Risultati positivi per la seconda edizione di Coopstartup Umbria

Quindici candidature confermano l’interesse per il modello cooperativo e per i nuovi strumenti finanziari di Coopfond

Si è conclusa con una risposta significativa la seconda edizione di Coopstartup Umbria, il programma promosso da Legacoop Umbria e Coopfond, patrocinata dalla Camera di Commercio e dalla Regione, per sostenere la nascita e il consolidamento di nuove imprese cooperative attraverso accompagnamento, tutoraggio e strumenti finanziari dedicati. Aperta nel mese di maggio e conclusasi il 31 luglio, ha raccolto 15 candidature, un risultato che testimonia la presenza di una importante vivacità imprenditoriale e conferma il crescente interesse verso il modello cooperativo. Le candidature presentate riguardano iniziative nei settori sociale, agroalimentare, turistico, energetico e dei servizi, con progetti dedicati a innovazione digitale, ristorazione, rigenerazione urbana e produzione artigianale. Una varietà che conferma la capacità del modello cooperativo di adattarsi a contesti e bisogni differenti. Per Legacoop Umbria, il risultato testimonia una domanda concreta di strumenti e accompagnamento per la creazione di impresa, in una fase in cui il tessuto imprenditoriale regionale continua a misurarsi con fragilità strutturali, difficoltà nell’avvio di nuove attività e nella costruzione di percorsi di sviluppo imprenditoriale.

“I risultati dimostrano che, quando vengono messi a disposizione strumenti adeguati e un percorso qualificato di accompagnamento, il territorio risponde con idee imprenditoriali di qualità, – dichiara Danilo Valenti, presidente di Legacoop Umbria – il nostro compito è continuare a creare le condizioni perché queste idee possano trasformarsi in imprese solide e sostenibili”.

Tra gli elementi di maggiore novità della seconda edizione vi è il rafforzamento degli strumenti finanziari messi a disposizione da Coopfond. Il programma offre infatti la possibilità di accedere a finanziamenti a tasso zero fino a 100.000 euro, con un anno di preammortamento, senza garanzie e senza spese di istruttoria, oltre alla possibilità di raddoppiare il capitale sociale della cooperativa attraverso strumenti partecipativi del fondo mutualistico di Legacoop. Un insieme di misure che facilita l’avvio dell’impresa, ne rafforza la struttura patrimoniale e ne sostiene la crescita fin dalle fasi iniziali.

“L’accesso al credito – prosegue Valenti – rappresenta ancora oggi uno dei principali ostacoli alla nascita di nuove imprese, soprattutto nelle fasi iniziali del progetto.

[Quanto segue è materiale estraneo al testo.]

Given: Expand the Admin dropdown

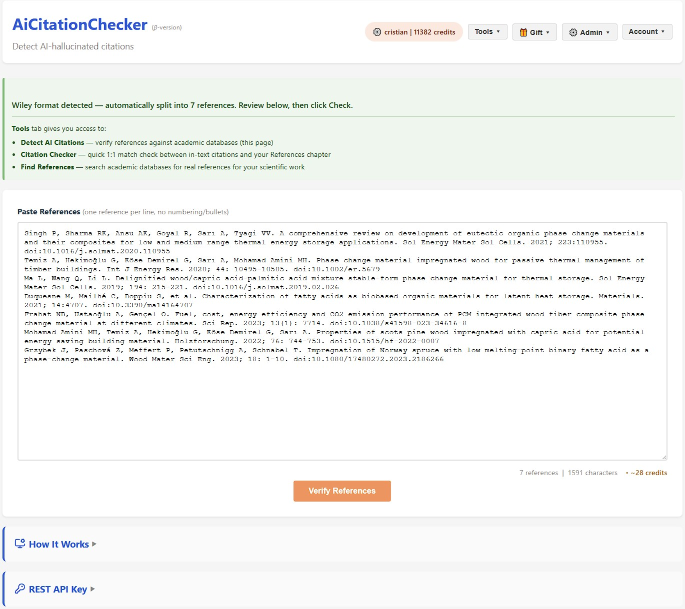Looking at the screenshot, I should [590, 32].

Per questo abbiamo voluto affiancare al percorso di accompagnamento strumenti finanziari concreti e difficilmente reperibili sul mercato, in grado di sostenere sia l’avvio sia il rafforzamento delle nuove cooperative. Crediamo che proprio questa combinazione abbia contribuito in modo significativo all’interesse registrato dalla seconda edizione di Coopstartup”.

Il percorso proseguirà ora con la fase di valutazione e accompagnamento delle idee progettuali, con l’obiettivo di rafforzare le proposte presentate e sostenere i gruppi nella trasformazione delle idee in progetti imprenditoriali strutturati. Al centro ci saranno la sostenibilità economica, la qualità dell’organizzazione, la capacità di generare lavoro, l’innovazione, l’impatto sulle comunità e la coerenza con i principi cooperativi. Per Legacoop Umbria, Coopstartup si inserisce in una più ampia strategia di promozione della cooperazione, con l’obiettivo di rafforzare l’ecosistema regionale e favorire la nascita di nuove imprese cooperative. L’esito della seconda edizione conferma l’interesse verso questo percorso e la volontà di Legacoop Umbria di renderlo uno strumento stabile per chi intende trasformare un’idea imprenditoriale in un progetto cooperativo. A partire dal mese di ottobre lo sportello riaprirà e sarà nuovamente possibile presentare nuove idee progettuali.